SQLDatabaseSequentialChain

用于查询 SQL 数据库的链,它是一个顺序链。
工作步骤如下:

  1. 根据查询,确定要使用哪些表。
  2. 根据这些表,调用普通的SQL数据库链。

这在数据库中的表数量很大的情况下非常有用。

from langchain.chains import SQLDatabaseSequentialChain
db = SQLDatabase.from_uri("sqlite:///../../../../notebooks/Chinook.db")

chain = SQLDatabaseSequentialChain.from_llm(llm, db, verbose=True)

chain.run("How many employees are also customers?")

结果:

    
    
    > Entering new SQLDatabaseSequentialChain chain...
    # 要使用的表名称
    Table names to use:
    ['Employee', 'Customer']
    
    > Entering new SQLDatabaseChain chain...
    # 问题:有多少名员工又是客户
    How many employees are also customers?
    # 执行的SQL
    SQLQuery:SELECT COUNT(*) FROM Employee e INNER JOIN Customer c ON e.EmployeeId = c.SupportRepId;
    # 执行的结果:
    SQLResult: [(59,)]
    # 回答的话术:
    Answer:59 employees are also customers.
    > Finished chain.
    
    > Finished chain.
    
    '59 employees are also customers.'

使用本地语言模型(Using Local Language Models)

有时我们可能没有机会使用 OpenAI 或其他服务托管的大型语言模型。
当然,您可以尝试将 SQLDatabaseChain 与本地模型一起使用,但很快会发现,即使使用大型 GPU,我们可以在本地运行的大多数模型都难以生成正确的输出

import logging
import torch
from transformers import AutoTokenizer, GPT2TokenizerFast, pipeline, AutoModelForSeq2SeqLM, AutoModelForCausalLM
from langchain import HuggingFacePipeline

# Note: This model requires a large GPU, e.g. an 80GB A100. See documentation for other ways to run private non-OpenAI models.
# 注意:该模型需要较大的 GPU,例如80GB A100。有关运行私有非 OpenAI 模型的其他方法,请参阅文档。
model_id = "google/flan-ul2"
model = AutoModelForSeq2SeqLM.from_pretrained(model_id, temperature=0)
# 默认为无 GPU,但如果可用,请使用 GPU 和半精度模式
device_id = -1  # default to no-GPU, but use GPU and half precision mode if available
if torch.cuda.is_available():
    device_id = 0
    try:
        model = model.half()
    except RuntimeError as exc:
        logging.warn(f"Could not run model in half precision mode: {str(exc)}")

tokenizer = AutoTokenizer.from_pretrained(model_id)
pipe = pipeline(task="text2text-generation", model=model, tokenizer=tokenizer, max_length=1024, device=device_id)

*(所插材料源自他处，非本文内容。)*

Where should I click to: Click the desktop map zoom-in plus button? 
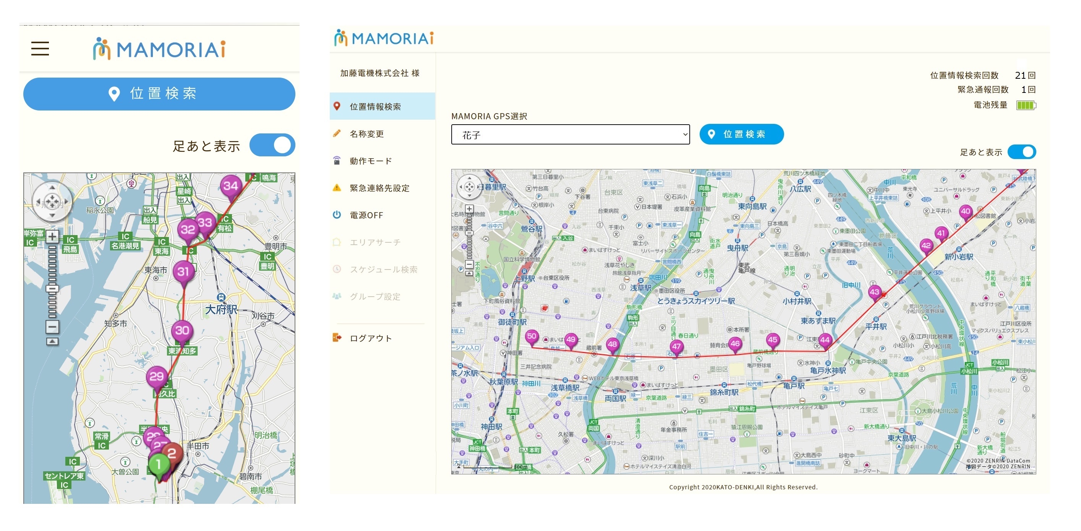point(469,209)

local_llm = HuggingFacePipeline(pipeline=pipe)

注意:

    /workspace/langchain/.venv/lib/python3.9/site-packages/tqdm/auto.py:21: TqdmWarning: IProgress not found. Please update jupyter and ipywidgets. See https://ipywidgets.readthedocs.io/en/stable/user_install.html
      from .autonotebook import tqdm as notebook_tqdm
    Loading checkpoint shards: 100%|██████████| 8/8 [00:32<00:00,  4.11s/it]
from langchain import SQLDatabase, SQLDatabaseChain

db = SQLDatabase.from_uri("sqlite:///../../../../notebooks/Chinook.db", include_tables=['Customer'])
local_chain = SQLDatabaseChain.from_llm(local_llm, db, verbose=True, return_intermediate_steps=True, use_query_checker=True)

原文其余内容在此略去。